(Beginning of Page text)

Profitable fishery? However, if commercial species are discovered in the Arctic Ocean, will there be interest in fishing there? This will depend on whether the fish are in national or international waters. Providing one is within the areas of national jurisdiction, the same resource management conditions apply for the Arctic Ocean as for the Barents Sea. This would mean that only the current actors can fish and only within the current quotas. Most of the current fishing activity takes place in the southern part of the Barents Sea, even though cod and haddock have migrated to record northerly levels during the late summer. There is little reason to go all the way to the Arctic Ocean to fish if it is possible to catch the same fish further south. If the fish migrate into international waters the situation can become different because new international actors may find it of interest to fish a resource that they do not have access to in other places. This would also require there to be fish of commercial interest there, and that is unlikely.
Why meddle with the Arctic Ocean? The Arctic Ocean is one of the least known marine areas because the ice conditions have made it relatively inaccessible. When it is now opening up more during summer, it will be easier to map the ocean’s physical, chemical and biological conditions. The species composition of both phytoplankton and zooplankton is critical for possible migration of pelagic species into the Arctic Ocean. It is therefore important to follow the development in these plant and animal communities so it is easier to document possible feeding migration of fish into the area. Other elements of importance are how the ecosystems in the Arctic Ocean and the northern Barents Sea are influenced by sea pollution, shipping, petroleum activities, and introduced species in connection with increasing ice-free areas. The Institute of Marine Research has the chief responsibility for advising Norwegian authorities about the development in the marine ecosystems and is taking the exploration of the Arctic Ocean seriously.
Figure 1: The map shows how the deep Arctic Ocean is surrounded by shallow areas of the continental shelf. The red lines indicate the boundaries of the exclusive economic zones of the five countries bordering the Arctic Ocean. The shaded area in the middle is international waters.

(End of Page text)

**Exercise**
In the Arctic Ocean text, where does most of the current fishing activity take place? The lines after this text aren't needed.

(Beginning of Listed records)

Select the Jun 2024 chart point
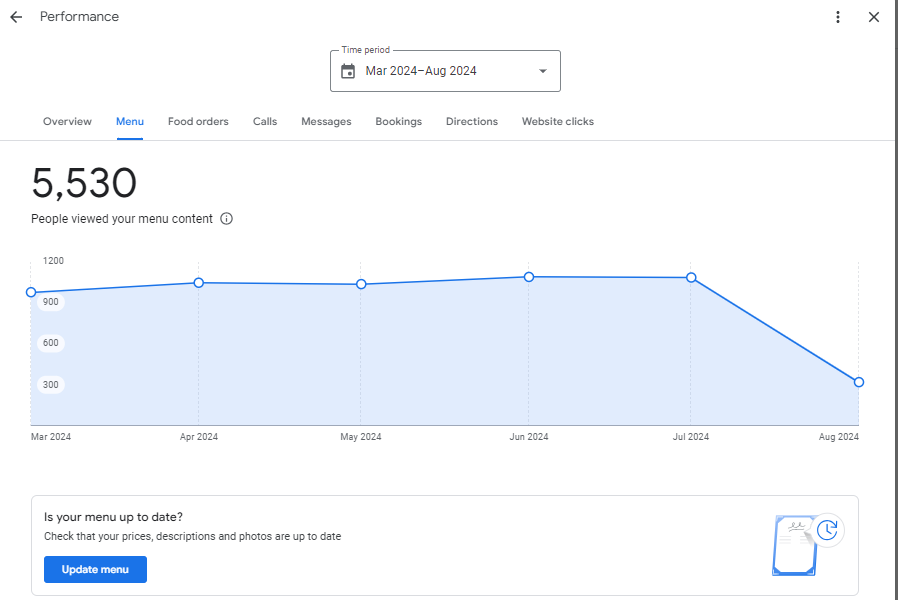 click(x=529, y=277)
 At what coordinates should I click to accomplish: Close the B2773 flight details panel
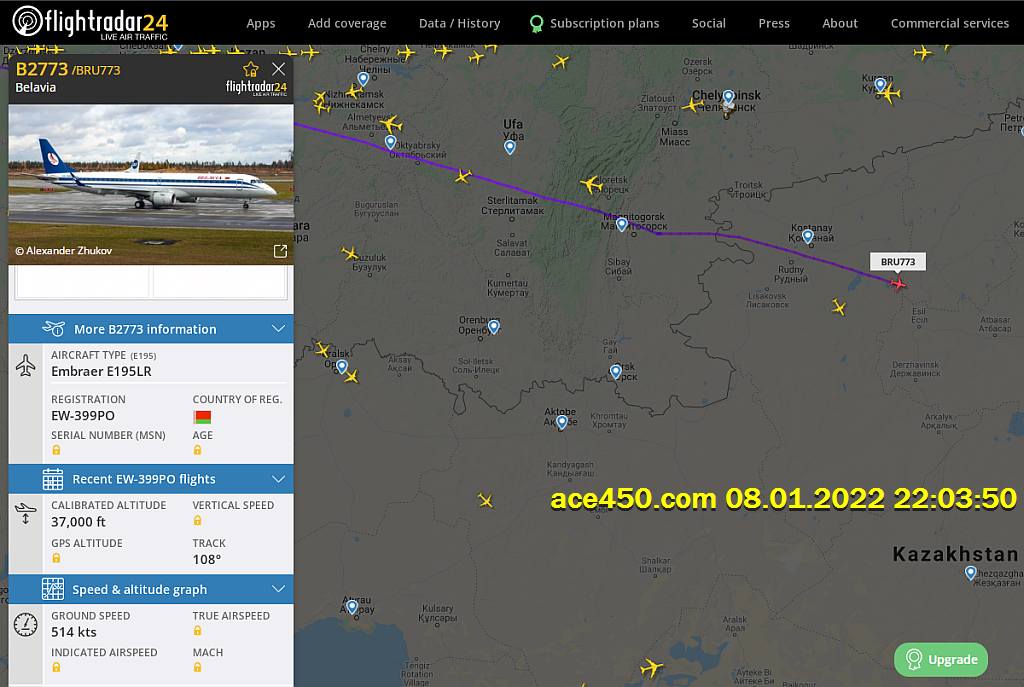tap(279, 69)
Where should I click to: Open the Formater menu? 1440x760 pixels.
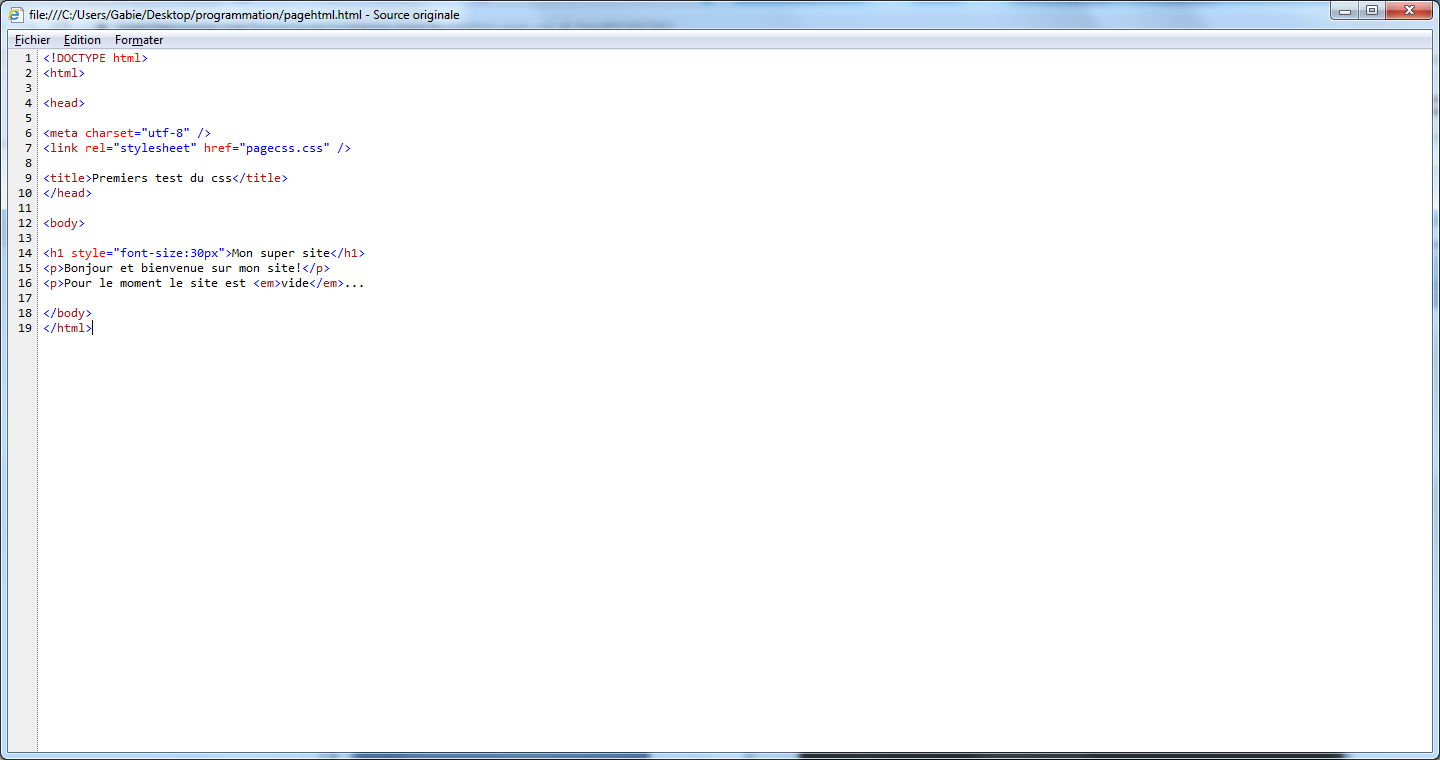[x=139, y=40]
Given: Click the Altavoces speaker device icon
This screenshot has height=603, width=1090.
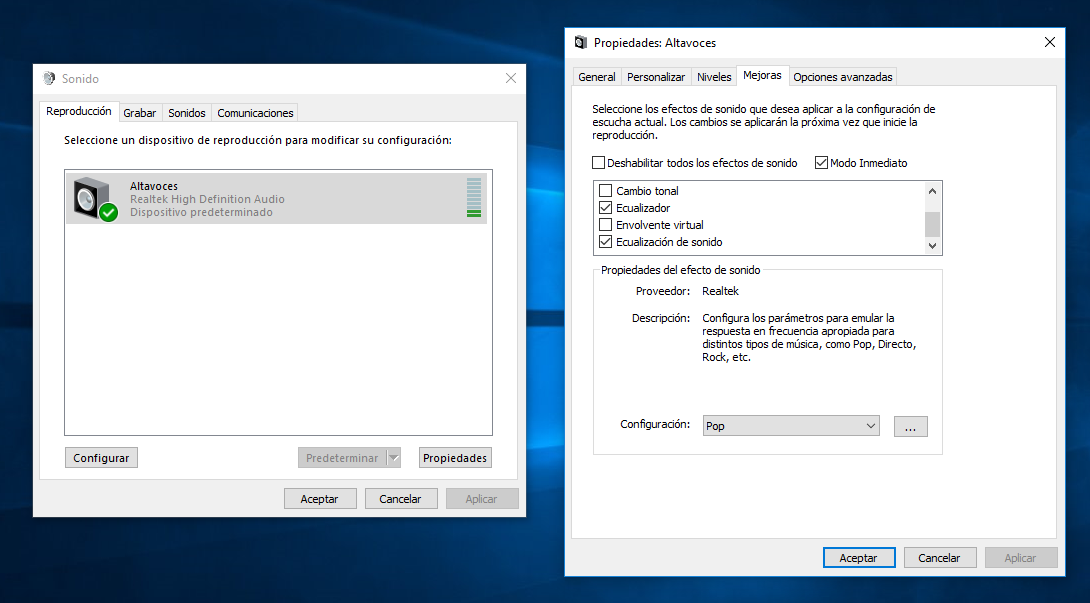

(End of Listed records)

**Result**
In the southern part of the Barents Sea.